In order to estimate the increased risk for parotid malignancy from a routine keloid electron treatment to the earlobe, we assumed a linear relationship between mean parotid dose and risk of malignancy.^16,23,24 Using prior reports of an increased relative risk per gray for all salivary gland neoplasms of 0.82 per gray, ¹⁶ with a mean ipsilateral parotid dose of 3.8 Gy this corresponds to a relative risk of 3.1. Using a baseline risk for salivary gland malignant neoplasms at 0.9 cases per 100,000 per year ¹² and assuming three-quarters of all salivary gland neoplasms will involve the parotid gland, ²⁵ we estimate the incidence of an ipsilateral parotid malignancy at .007% per year.

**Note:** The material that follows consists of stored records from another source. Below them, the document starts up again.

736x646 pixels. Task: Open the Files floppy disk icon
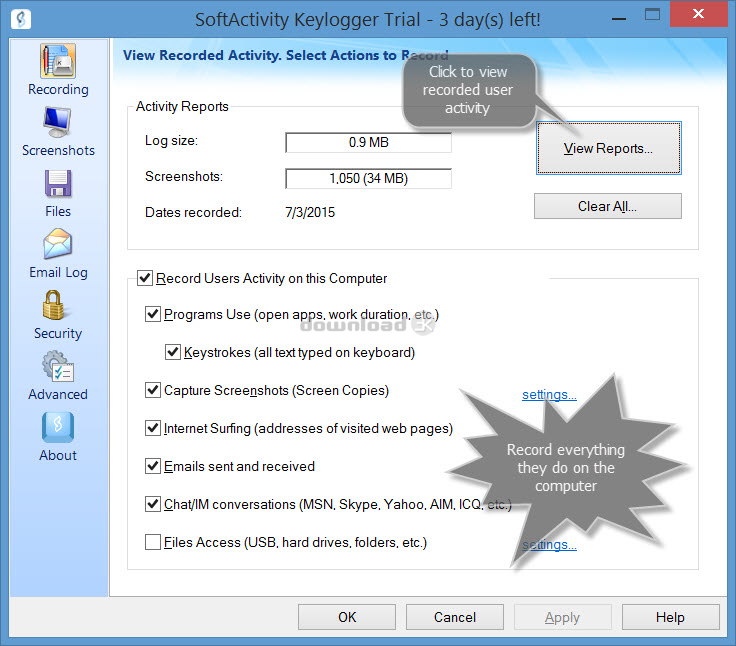coord(58,184)
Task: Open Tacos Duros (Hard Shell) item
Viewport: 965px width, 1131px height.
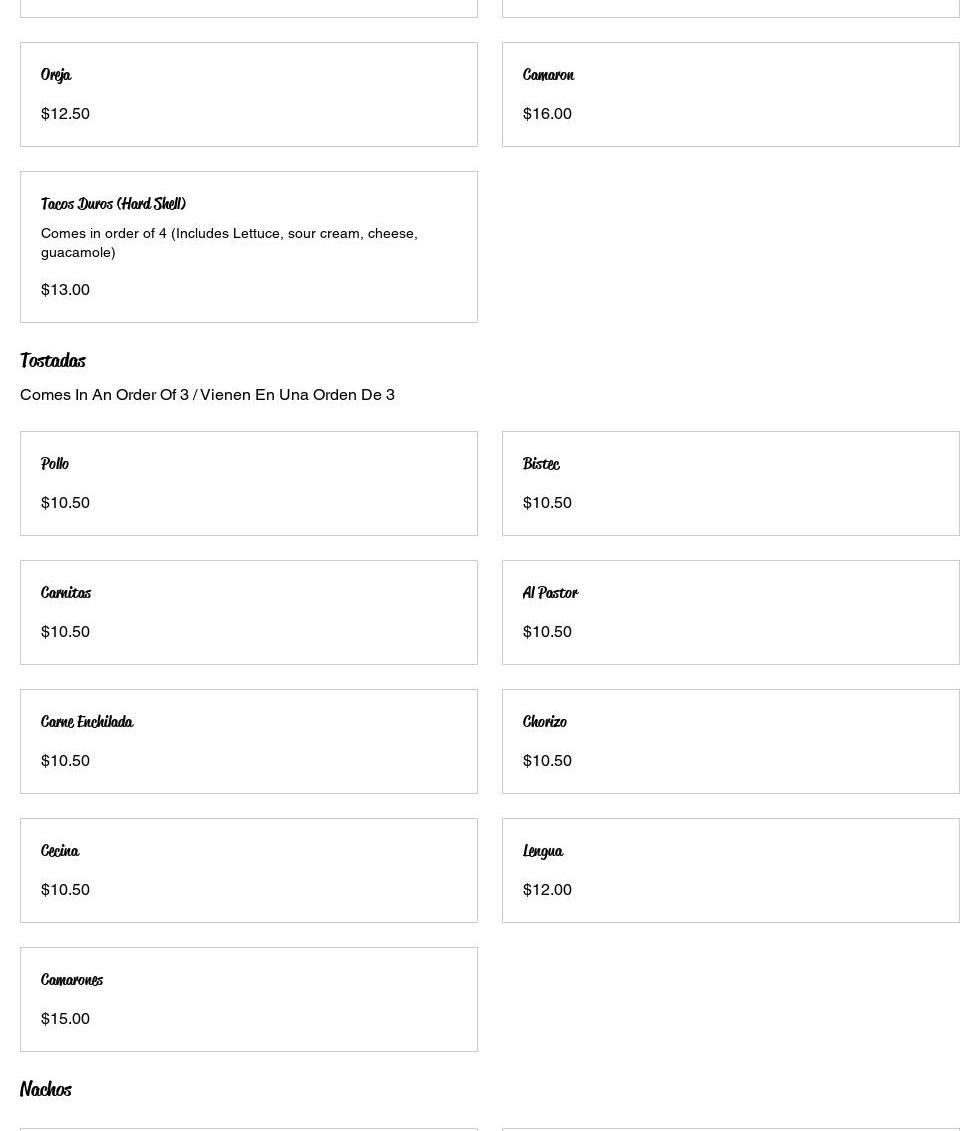Action: click(x=248, y=246)
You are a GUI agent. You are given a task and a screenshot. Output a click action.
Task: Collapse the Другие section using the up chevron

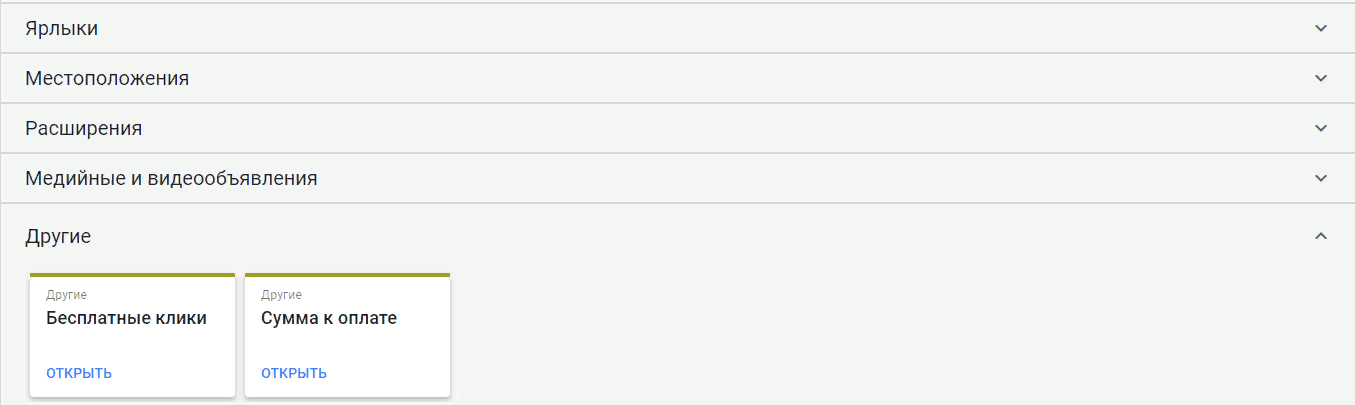1321,236
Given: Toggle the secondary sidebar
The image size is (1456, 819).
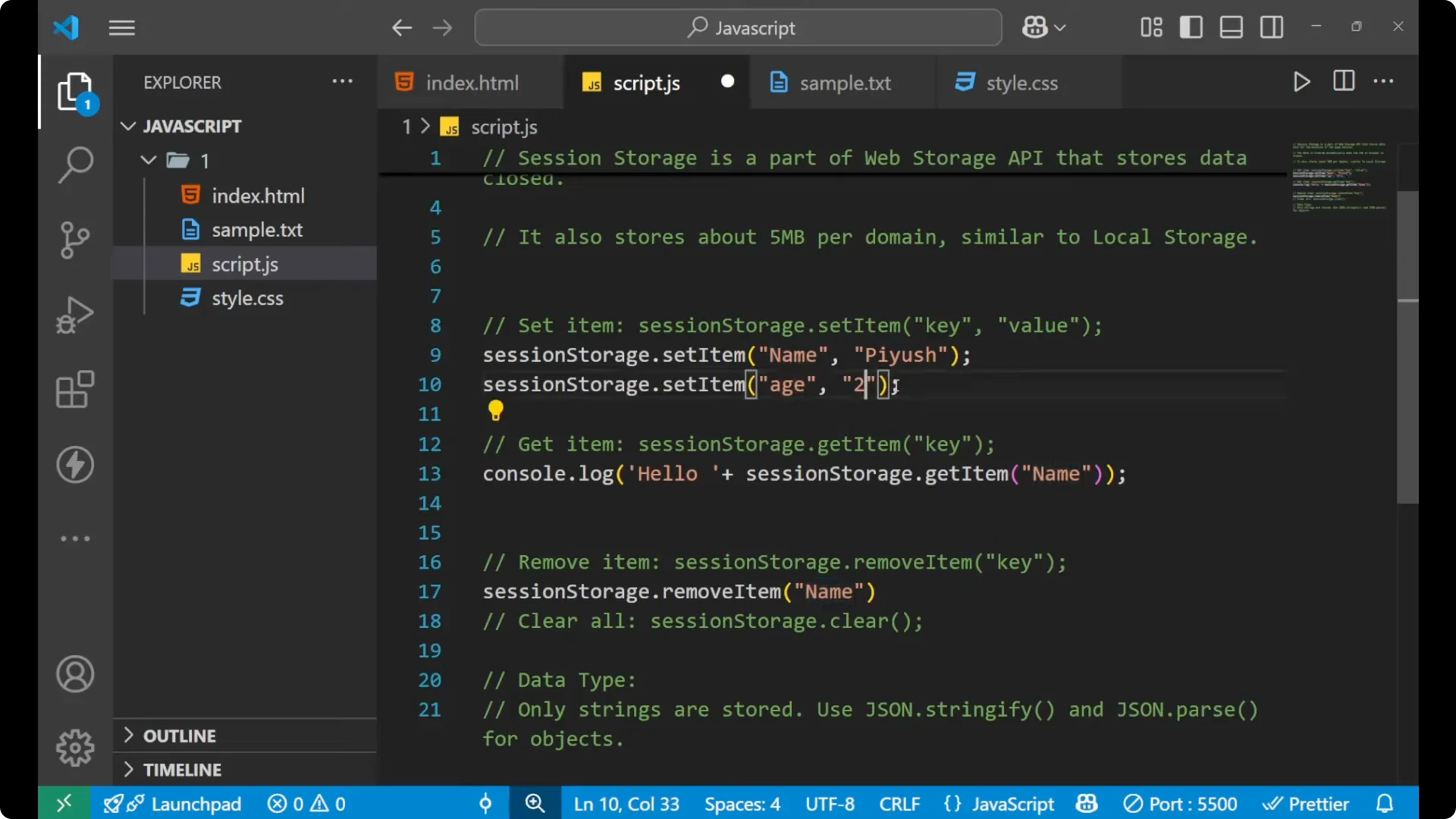Looking at the screenshot, I should pyautogui.click(x=1271, y=27).
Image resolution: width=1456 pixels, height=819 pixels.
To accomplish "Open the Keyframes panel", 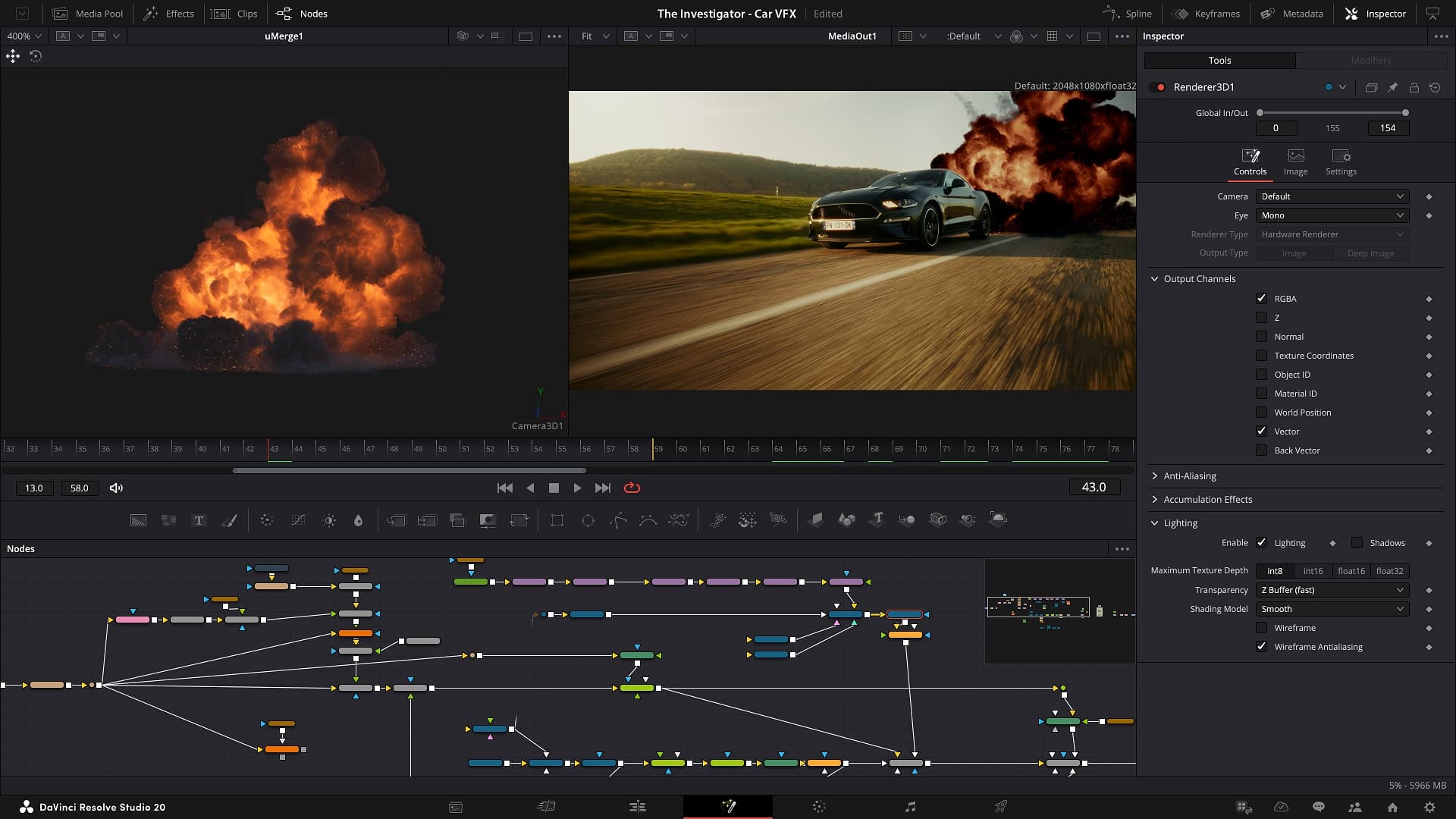I will pyautogui.click(x=1206, y=13).
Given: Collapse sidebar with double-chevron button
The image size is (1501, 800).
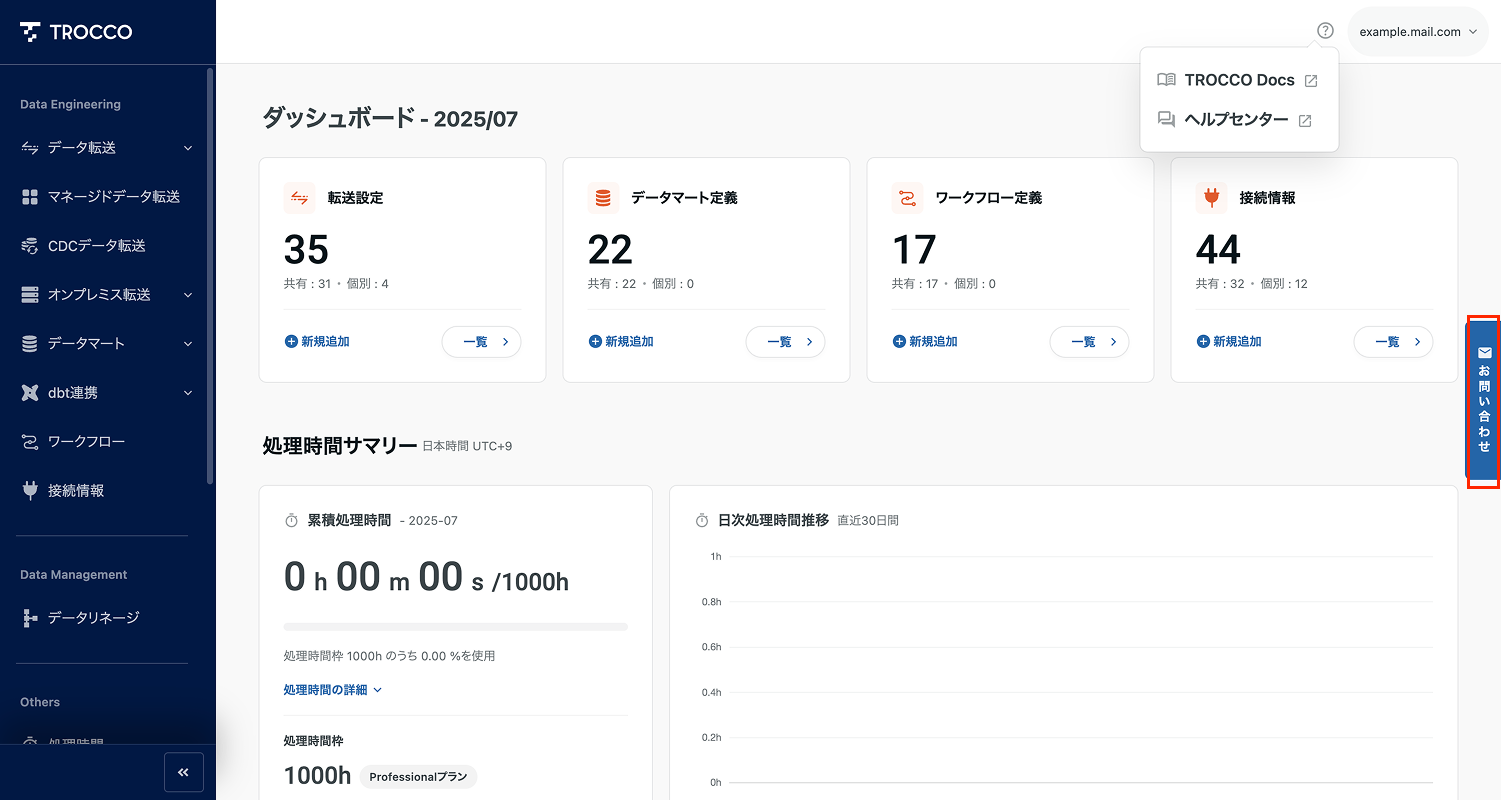Looking at the screenshot, I should coord(184,772).
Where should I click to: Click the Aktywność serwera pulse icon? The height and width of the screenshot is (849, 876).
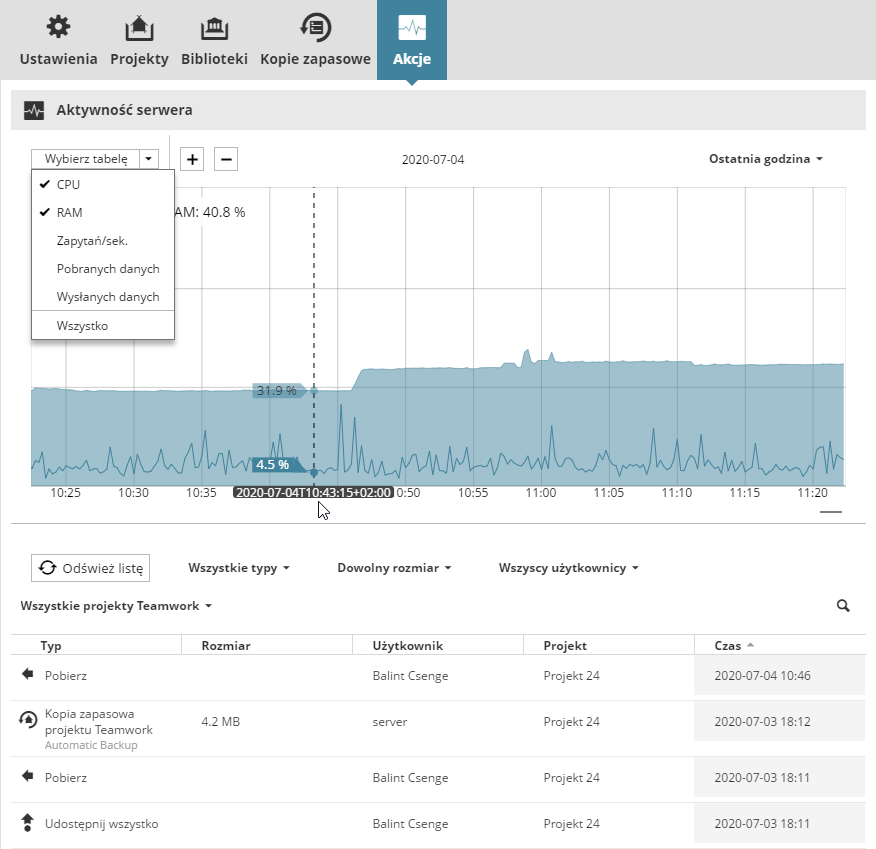tap(34, 110)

The number of earlobe keloids needed to treat to induce a parotid cancer within 10 years is therefore roughly 14,000 patients.

Conclusions

Radiation therapy remains a widely utilized treatment in the management of keloid scars. Although rare, RIMs following a single course of radiotherapy, even at the lowest acceptable dose (12 Gy), to a small site (earlobe) can occur. When treating keloid patients with radiotherapy, care should be taken to minimize the dose and size of the radiation field to reduce dose to any non-target tissues. Patients should be consulted regarding the increased risk of RIM associated with radiotherapy, particularly in pediatric patients.